After removing the side panel, we get a good look at the interior. As I mentioned earlier, the NZXT has opted to finish the interior in the same black finish as the outside of the case. At the top, there are two big 140mm, 9-blade exhaust fans augmented by a 120mm rear exhaust fan. The motherboard tray is not removable, but sports a large cutout to facilitate CPU cooler swaps and some grommeted cable management holes. At the top of the drive bay area, the first two big bays have tool-free mechanisms to secure ODDs, while the third bay…
…holds an adapter for a floppy drive or 2.5-inch laptop or SSD hard drive. Below this are two drive cages that will mount up to eight 3.5-inch hardies via drive rails. We'll go over this arrangement in more detail a bit later, but the cages are removable and both are cooled by a pair of 140mm intake fans at the front of the case.

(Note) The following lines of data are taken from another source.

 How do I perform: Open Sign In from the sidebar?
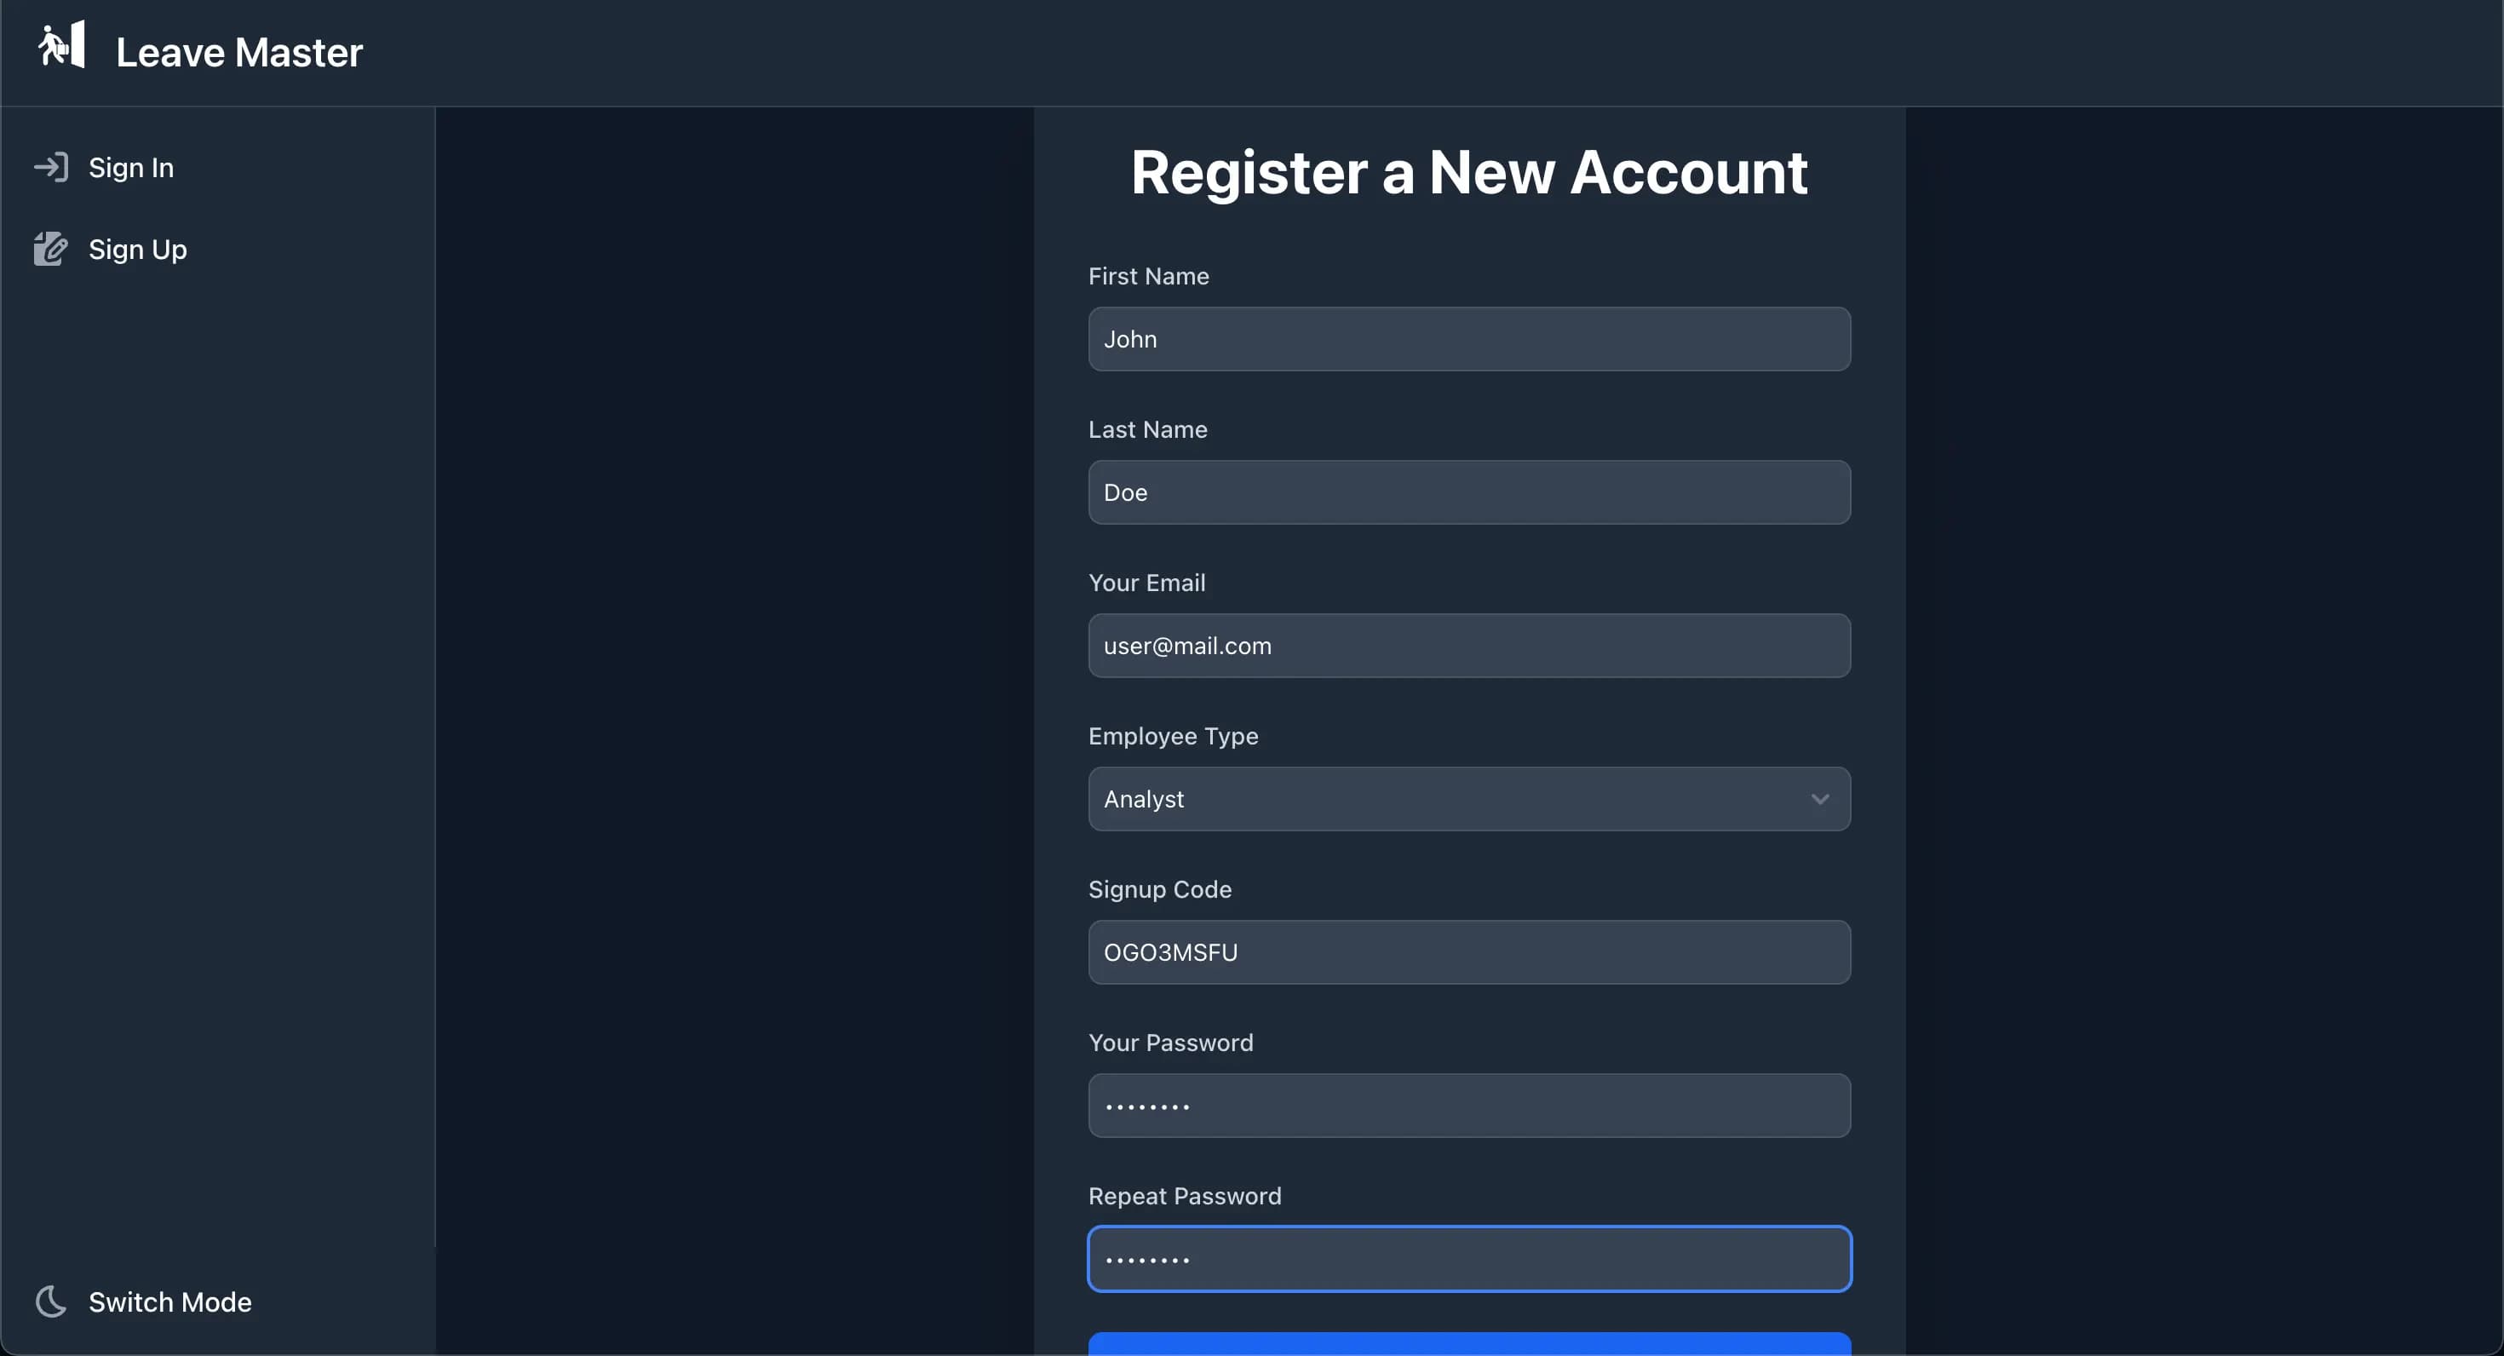point(131,167)
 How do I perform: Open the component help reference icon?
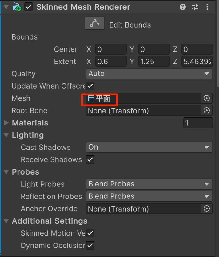(183, 7)
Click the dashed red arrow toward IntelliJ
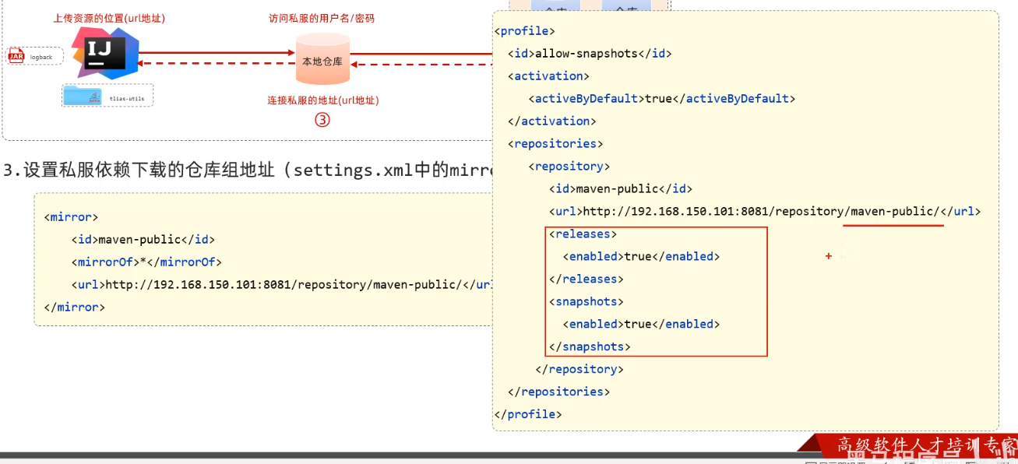The width and height of the screenshot is (1018, 464). [218, 65]

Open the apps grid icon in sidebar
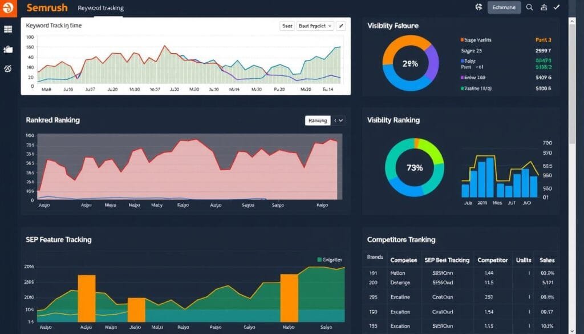coord(8,29)
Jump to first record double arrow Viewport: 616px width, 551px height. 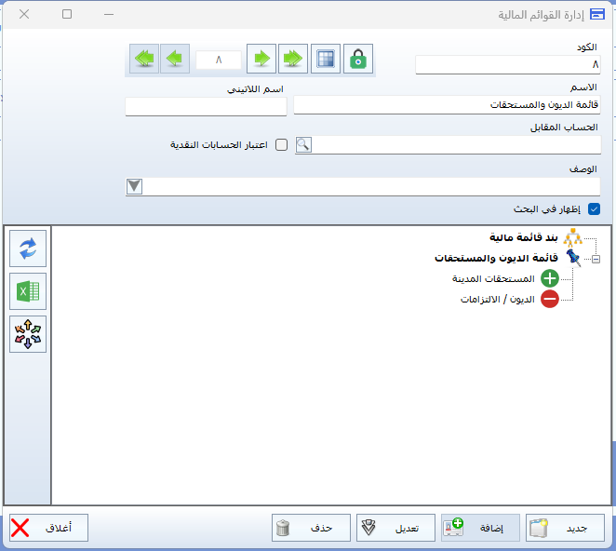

While this HDD cage design makes for a lot of drive space and the flow-through arrangement will promote good airflow and cooling, Getting drives in (or out) of the cages may require the user to either remove some hardware, or remove the cages.
From this angle we get a better look at the rear panel. Again, it's relatively conventional for a modern chassis with the PSU mounted at the bottom, but NZXT has spaced the power supply up a bit to minimize any airflow issues that may arise. Rubber bumpers on the floor of the case also provide support and vibration isolation for the PSU. Expansion cards are secured in the bays with screws, in the conventional manner, and there are four liquid cooling tubing access holes.